Regions with significant populations
Latin America
Philippines
United States
Aruba
Cape Verde
Belize
Languages
Predominantly Spanish, Portuguese, English, Indigenous languages and Papiamento
Religion
Predominantly Christianity (Roman Catholic, Protestant especially Pentecostal and Evangelical), Indigenous beliefs, Atheists.
Related ethnic groups
Amerindian peoples
European peoples

Mestizo (/mɛˈstiz/;Peninsular Spanish: [mesˈtiθo], Latin American Spanish, Philippine Spanish: [mesˈtiso]) is a term traditionally used in Spain and Spanish America to mean a person of combined European and Amerindian descent, or someone who would have been deemed a Castizo (one European parent and one Mestizo parent) regardless if the person was born in Latin America or elsewhere. The term was used as an ethnic/racial category in the casta system that was in use during the Spanish Empire's control of their New World colonies. Mestizos are usually considered to be mixed Spaniards by the crown of Spain.
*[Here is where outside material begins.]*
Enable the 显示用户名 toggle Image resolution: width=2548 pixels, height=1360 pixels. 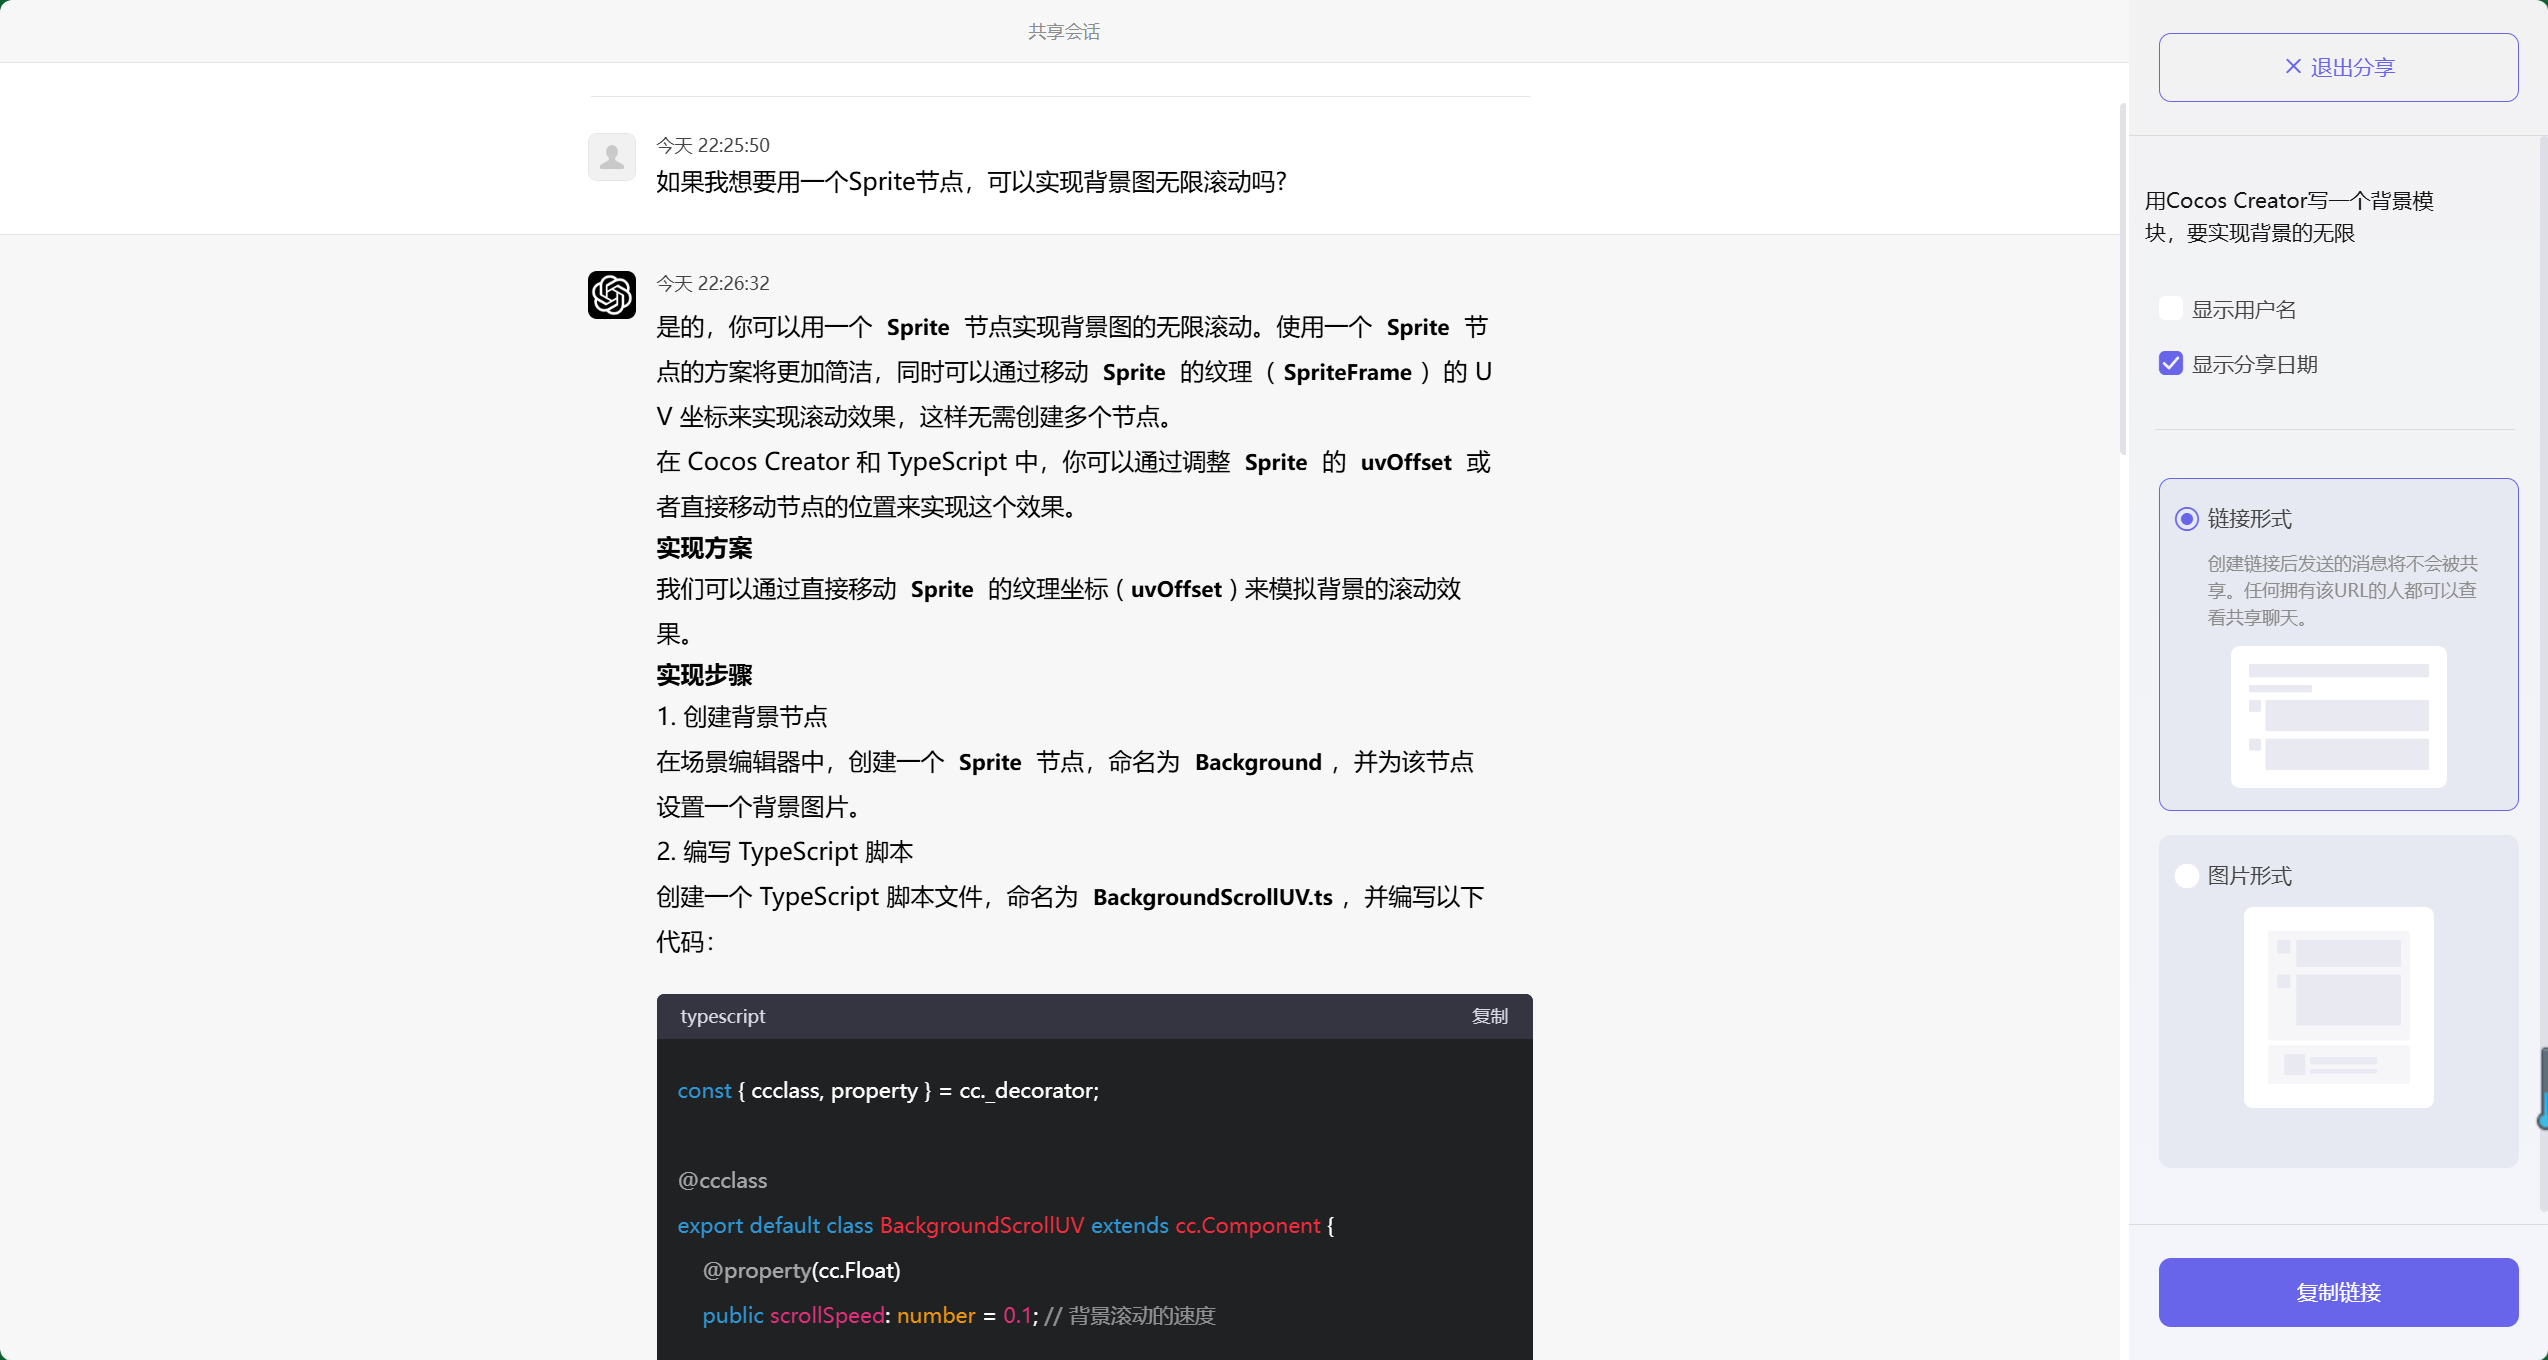(2170, 308)
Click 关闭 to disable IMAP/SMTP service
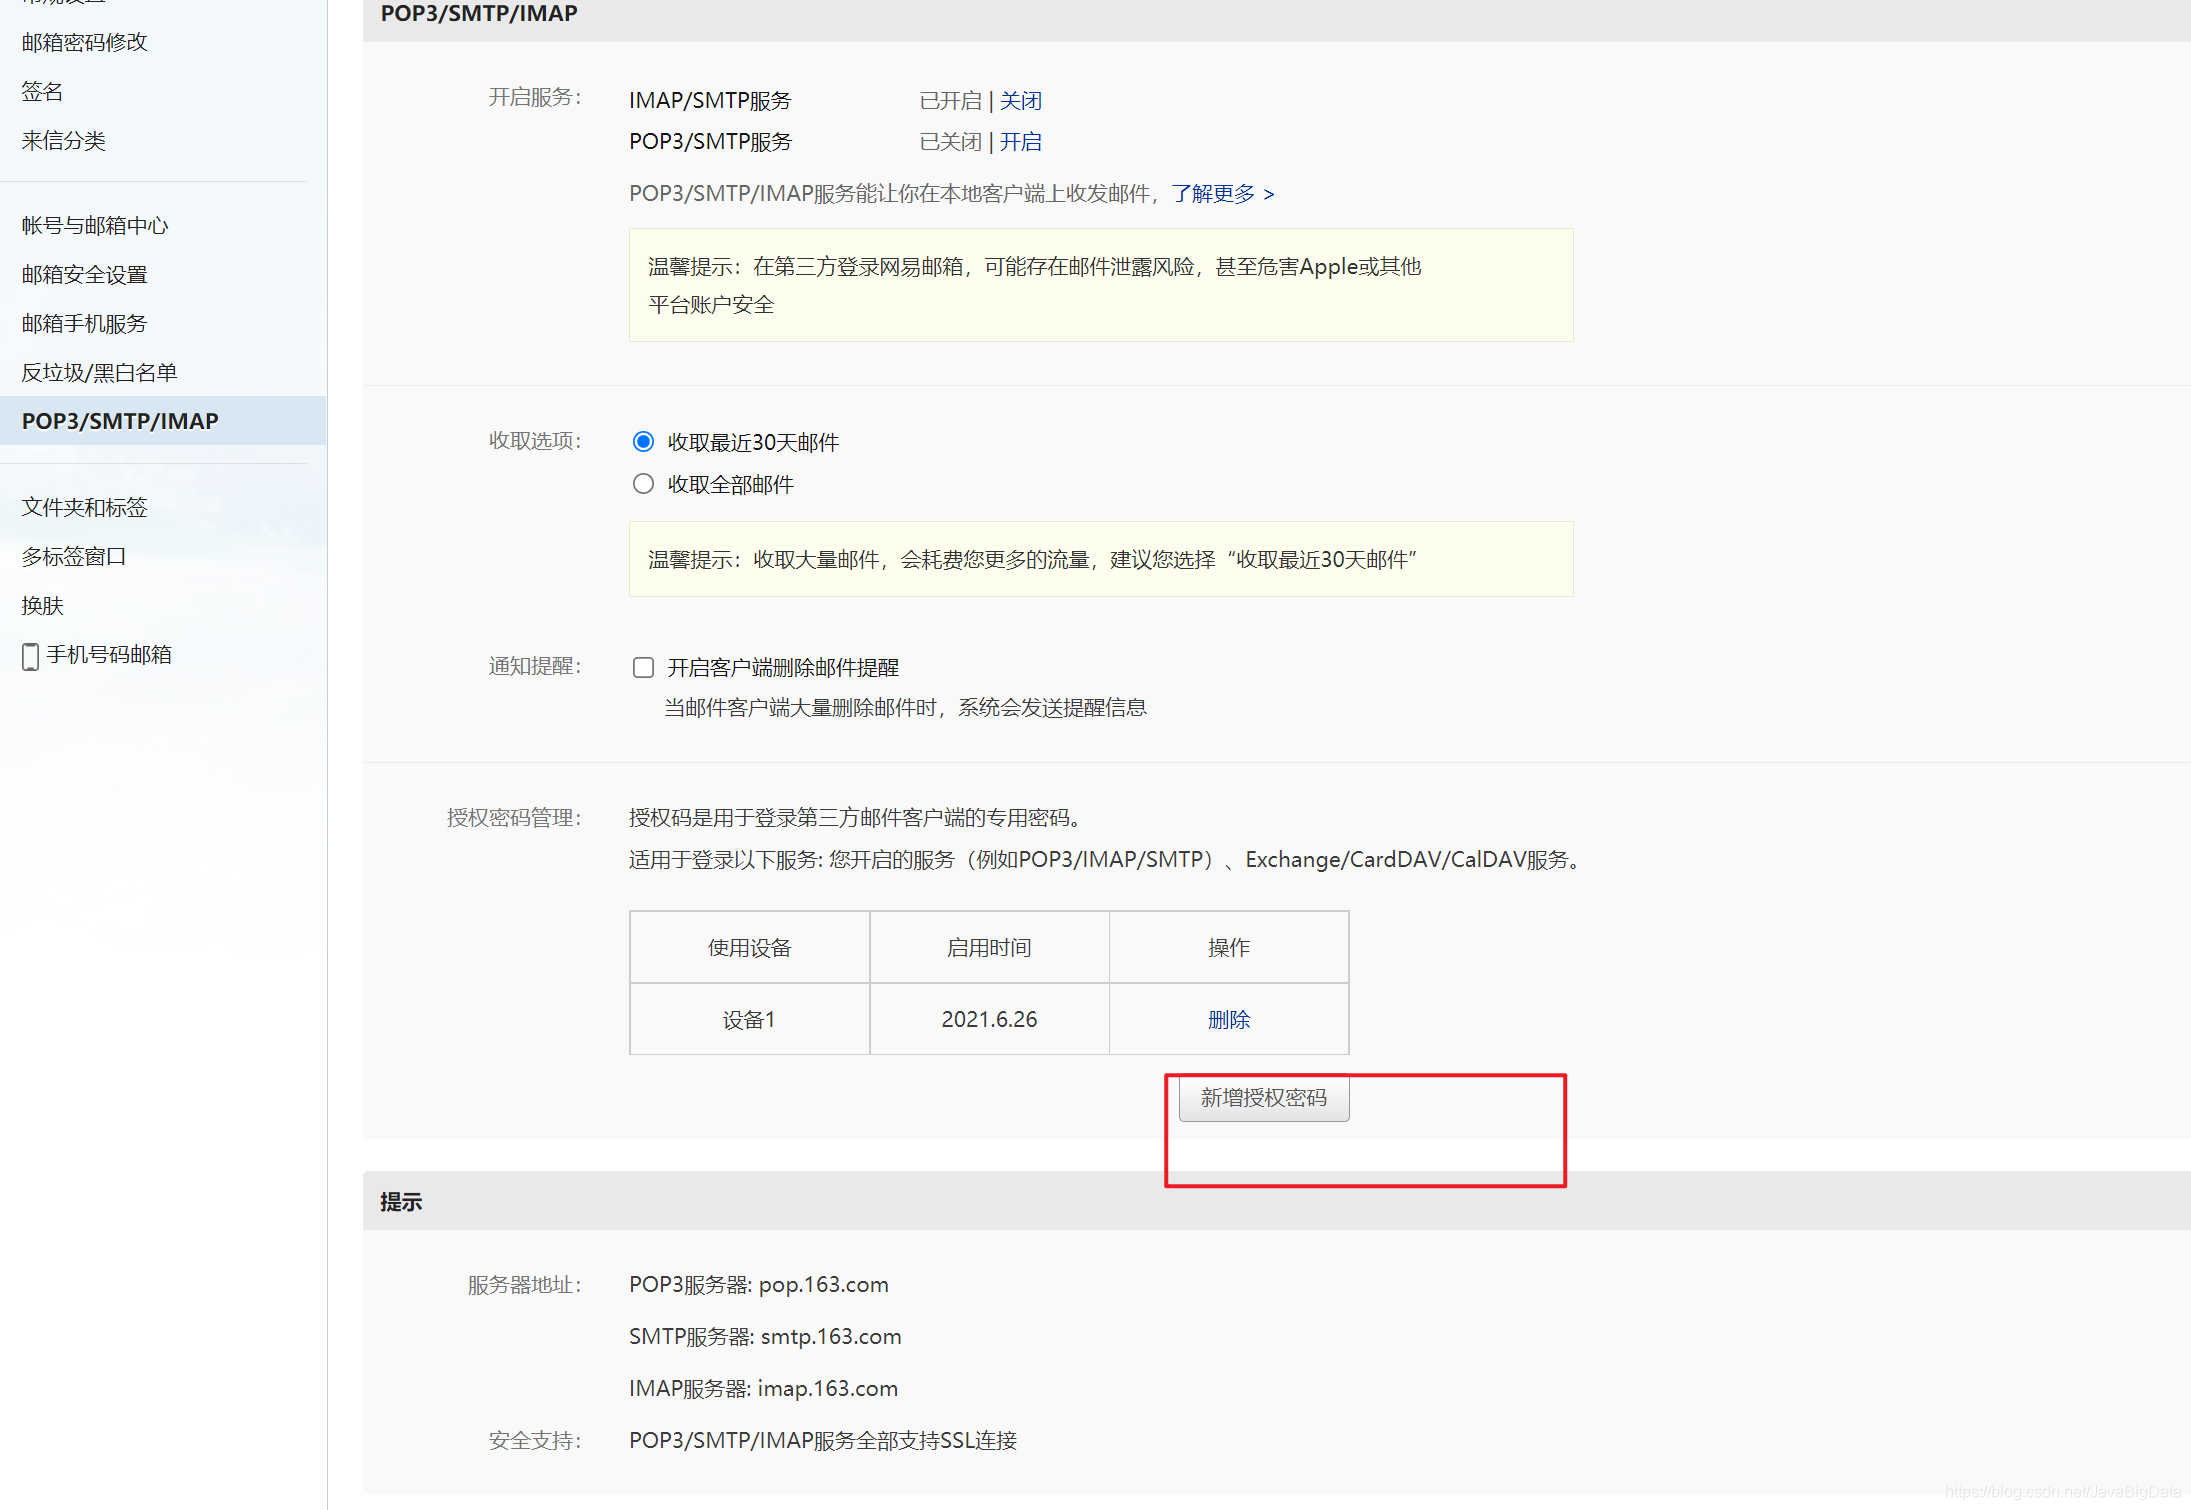 (x=1021, y=100)
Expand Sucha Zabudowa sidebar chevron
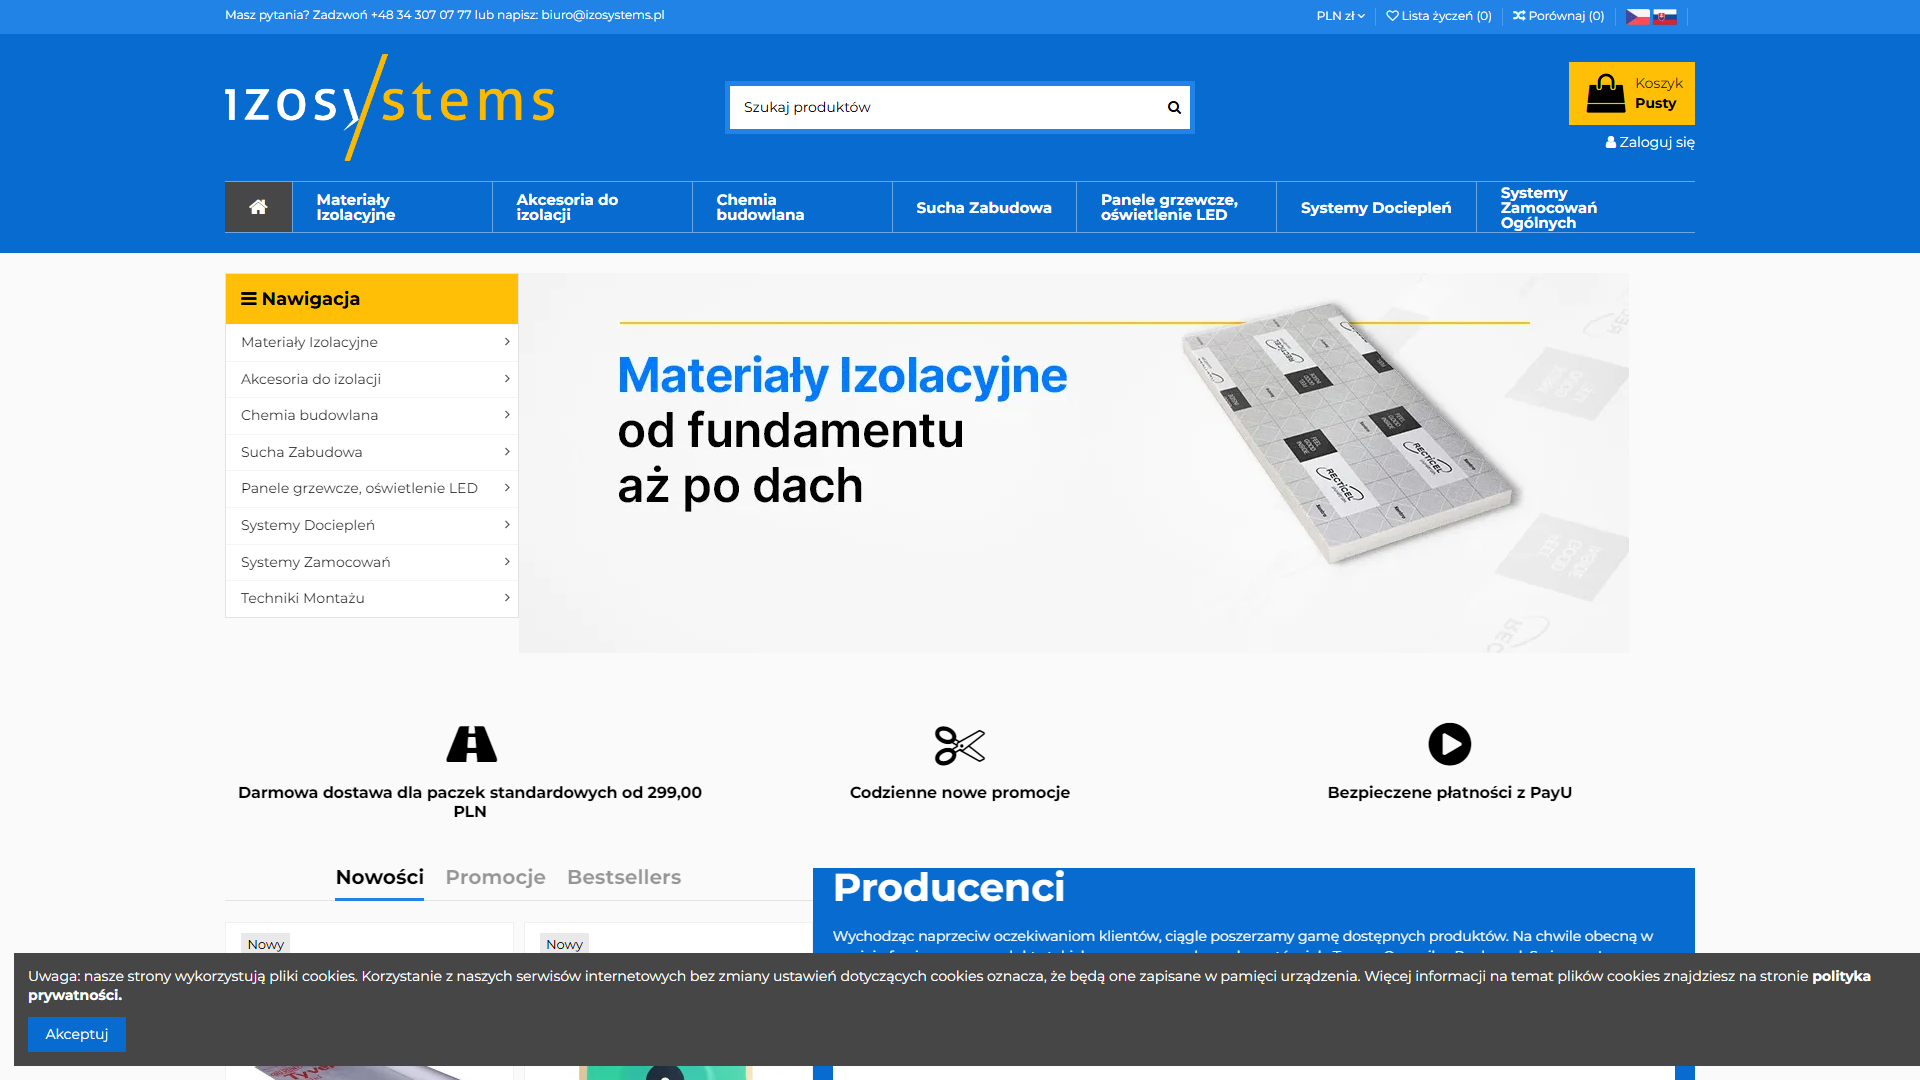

The term mestizaje - taking as its root mestizo or "mixed" - is the Spanish word for miscegenation, the general process of mixing ancestries.

To avoid confusion with the original usage of the term mestizo, mixed people started to be referred to collectively as castas. During the colonial period, mestizos quickly became the majority group in much of the Spanish-speaking parts of Latin America, and when the colonies started achieving independence from Spain, the mestizo group often became dominant. In some Latin American countries, such as Mexico, the concept of the "mestizo" became central to the formation of a new independent identity that was neither wholly Spanish nor wholly indigenous, and the word mestizo acquired its current meaning of dual cultural heritage and descent.